Chinese hydro projects to resume, according to the NDRC
Hydropower projects shelved in response to environmental concerns and community relocation issues last year have resumed in recent months in western China.
But the bulk of the nation’s planned hydroelectric dam projects are still on hold due to nagging cost gaps between hydro and traditional thermal power plants. Hydroelectric dams are expensive to build, and the industry says hydropower tariffs are too low.
Zhang Boting, deputy secretary of the China Water Engineering Association, said several hydropower project applications are sitting in the pipeline, waiting for decisions from the government’s chief planning agency, the National Development and Reform Commission (NDRC).
Most pending applications were scheduled for action during the nation’s 11th Five-Year Plan period, which ends December 31. But only 11 of 33 hydropower stations listed as key projects in the plan’s renewable energy development section had been approved by the end of 2009.
Since then, there has been at least some progress for three stations slated for construction on the Jinsha River in western China, according to a source at the state-owned power utility Huadian Corp., which will operate the plants.
The Ludila, Jinanqiao and Longkaikou projects were shelved by regulators last year. The Ministry of Environmental Protection (MEP) ordered the suspensions because construction work had started before environmental impact assessments were validated.
But the source said construction at Ludila resumed in the wake of a green light from MEP in August, although its NDRC application is still pending. Similarly, the Longkaikou project has MEP’s backing but so far no approval from NDRC. On the other hand, NDRC has approved the Jinanqiao project. “Construction of Ludila hydropower station has been under way for a while” and “is in the pipeline for approval by” NDRC,
said the source. “The environmental assessment has been accepted, and approval from NDRC is set in stone.”

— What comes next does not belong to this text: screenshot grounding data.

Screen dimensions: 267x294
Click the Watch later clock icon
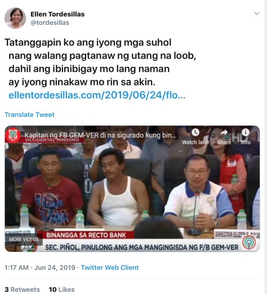195,133
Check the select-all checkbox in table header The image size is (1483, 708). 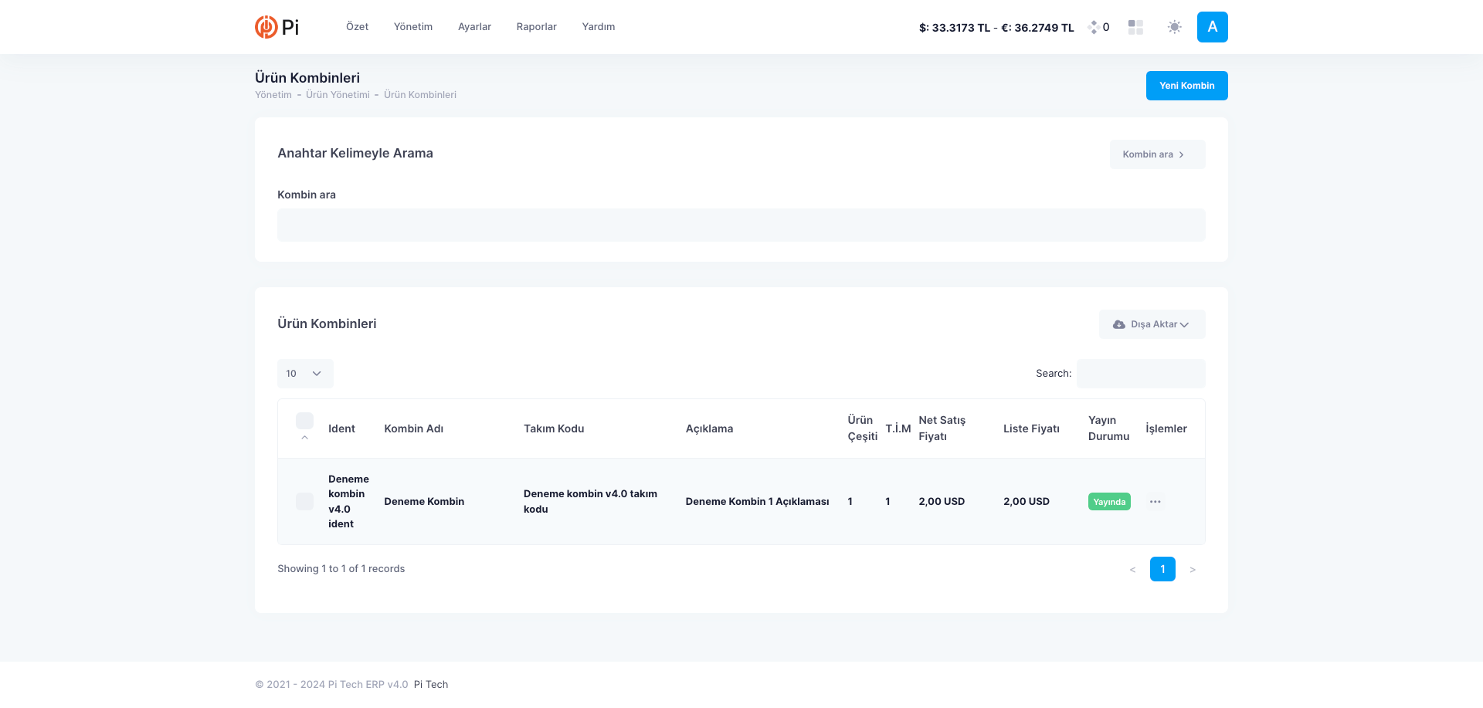pos(304,421)
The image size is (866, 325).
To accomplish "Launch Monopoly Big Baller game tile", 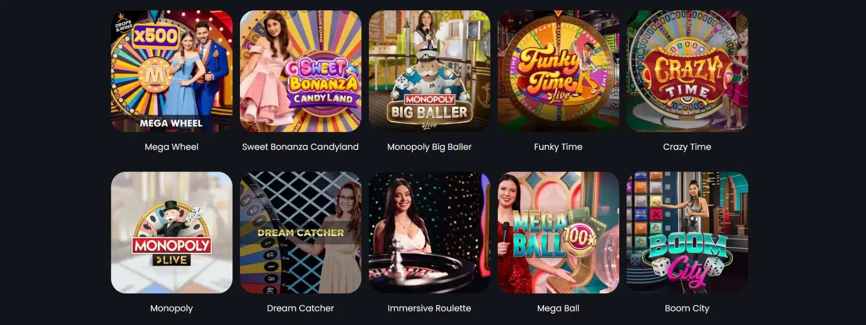I will pyautogui.click(x=429, y=71).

But in general, China’s hydropower expansion program appears to be stuck in a slow lane.
“As there have been no major hydropower stations built since 2007, new hydropower capacity in China will decline remarkably after 2012, especially after 2015,” said a recent report by the brokerage CITIC Securities.

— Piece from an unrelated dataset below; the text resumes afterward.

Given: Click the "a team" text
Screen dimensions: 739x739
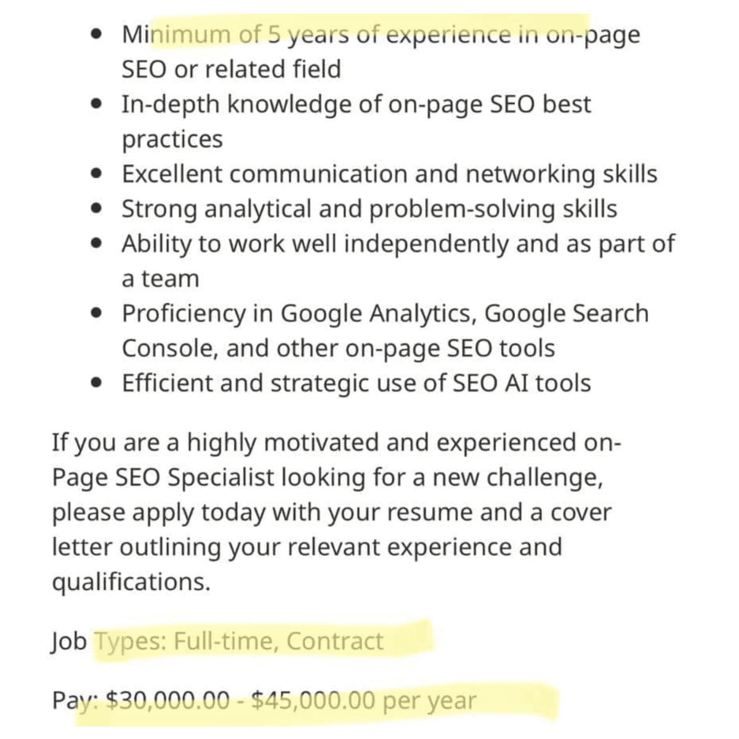Looking at the screenshot, I should pos(161,279).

The nation’s installed hydropower capacity increased by a combined 14 million kilowatts between 2007 and 2009, the CITIC report said, which helped bring current capacity to about 200 million kilowatts. The national target calls for increasing installed capacity to 380 million kilowatts by 2020.
Thus, the report said the coming decade should be a golden era for dam and power plant builders before business dries up.

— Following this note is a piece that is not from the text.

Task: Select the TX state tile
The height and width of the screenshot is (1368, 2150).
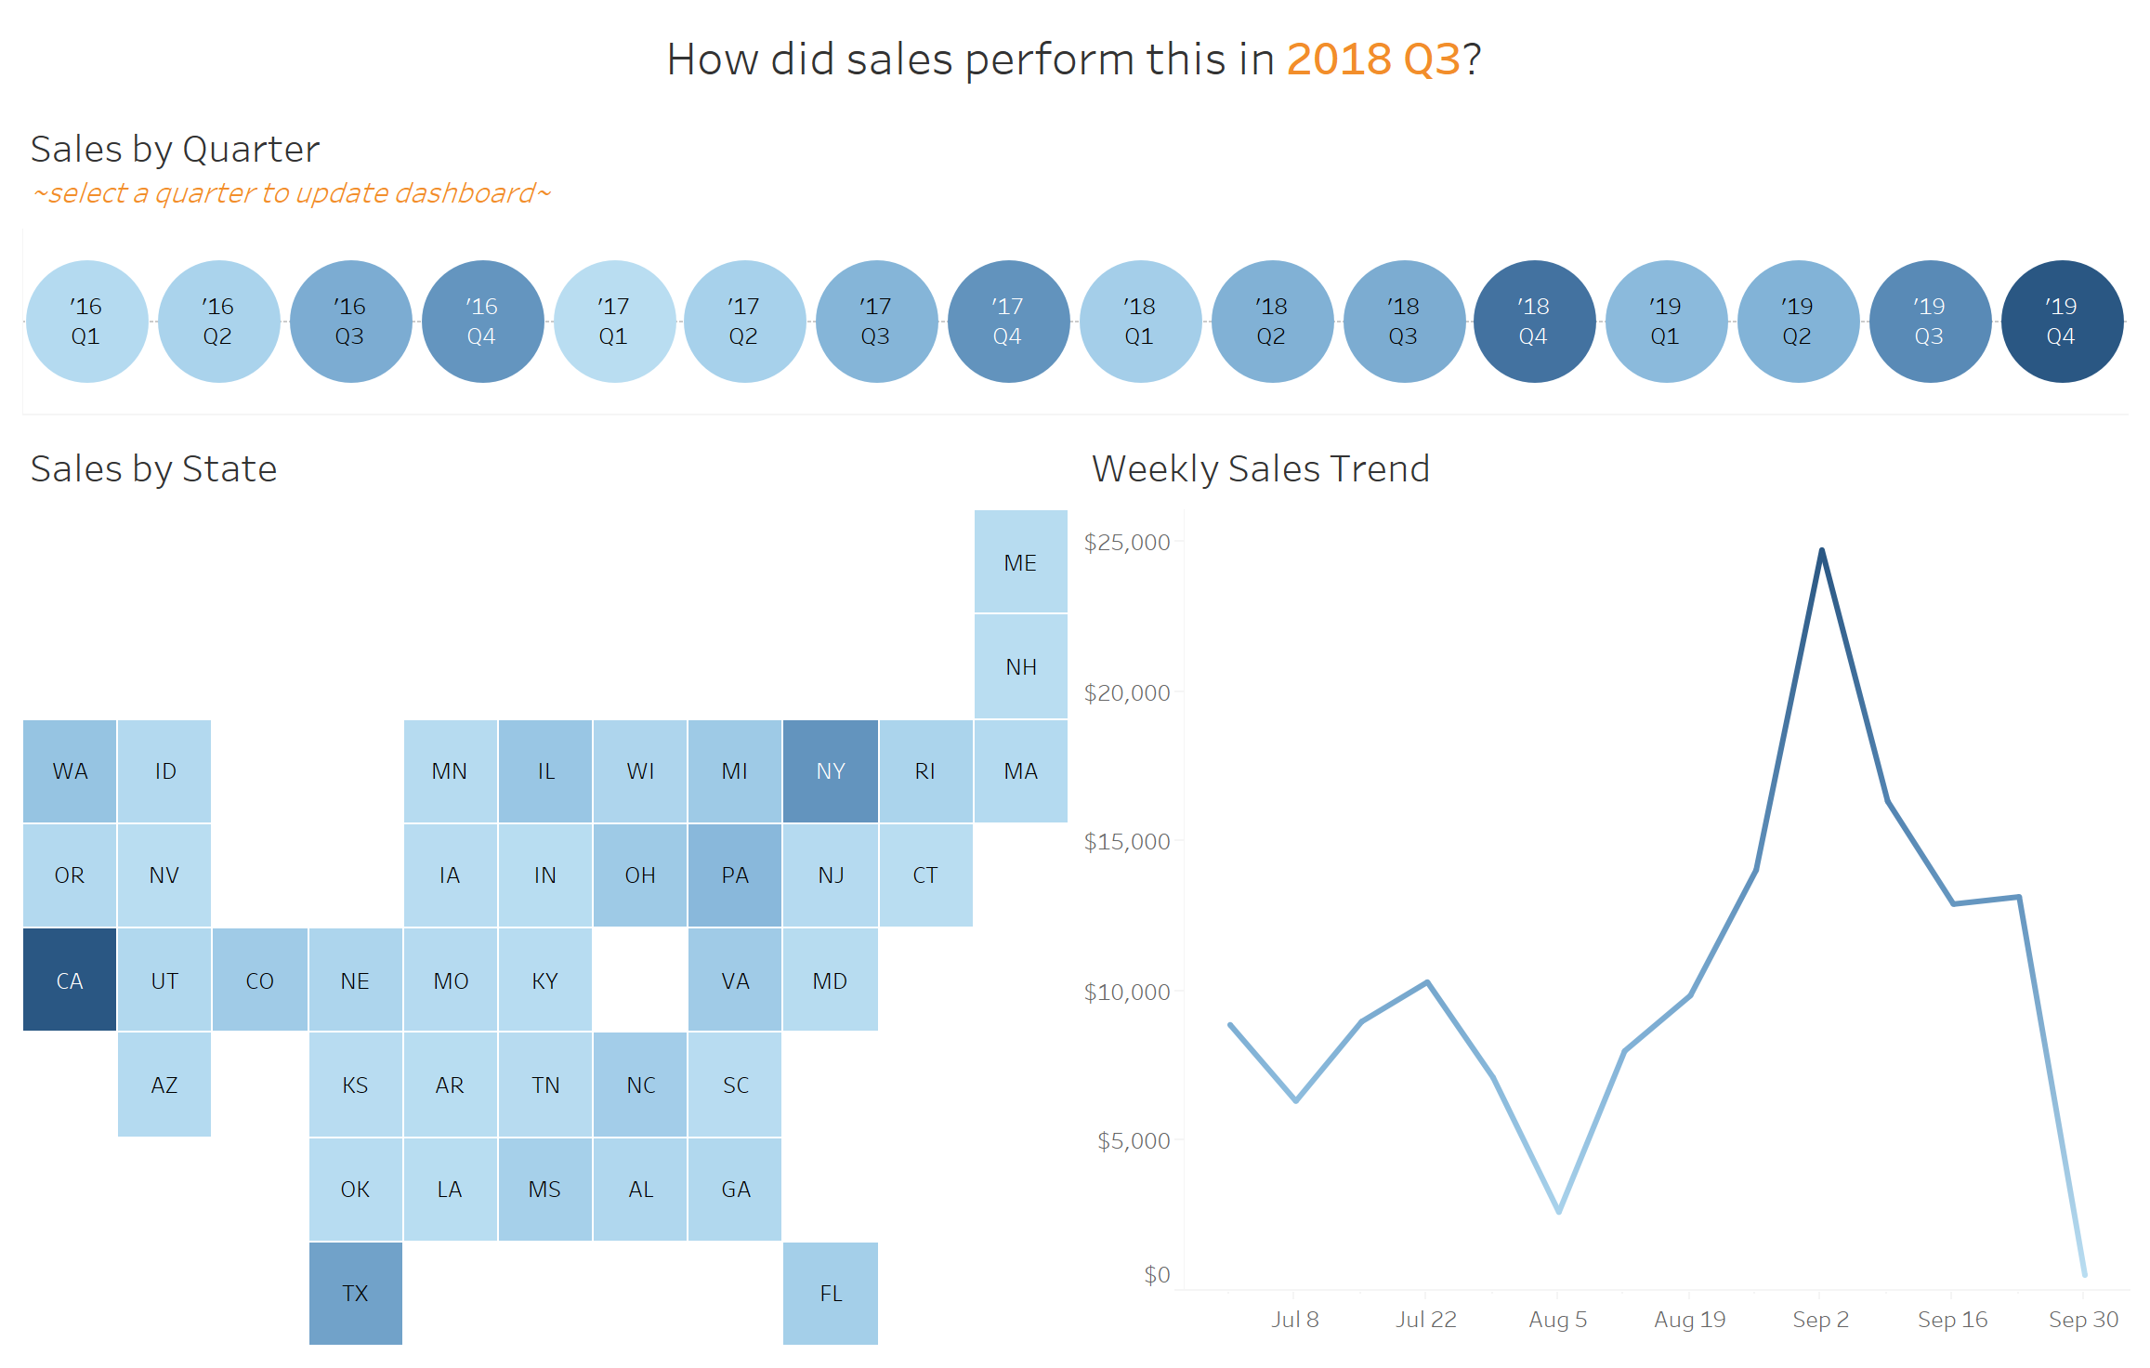Action: 356,1293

Pressure to reduce energy consumption and lower power plant emissions raised hopes for hydropower companies in recent years. Ouyang Changyu, deputy-secretary of the China Electricity Council, told an electric industry meeting November 30 the industry plans a “great effort to develop hydropower” during the period of the 12th Five-Year Plan.
In terms of investment returns, hydropower is considered a better option than renewable energy sources such as wind and solar power, said Ouyang. One reason is that hydropower technology is mature to the point where its costs are close to or only slightly higher than those for thermal power, whereas wind and solar power costs are much higher.
Zhang said there’s plenty of room for growth. China had developed and utilized only 25 percent of its hydropower-available water resources as of 2009, he said, far behind utilization rates of up to 80 percent in developed countries.”Hydropower is underdeveloped in China,” he said.
When the country’s five major electricity groups were incorporated in 2002, Zhang said, each was allocated a specific area for hydropower projects in China’s 13 major watersheds. These groups also took over existing hydropower companies.”Thirteen hydropower bases came under the monopolies of the five major groups,” he said.
Beyond the bases, though, each power group also turned attention to the unallocated Yarlung Zangbo River in Tibet Autonomous Region. Regulators later approved the power group Huaneng for building the first station, called Zangmu, which will have an installed capacity of 510,000 kilowatts.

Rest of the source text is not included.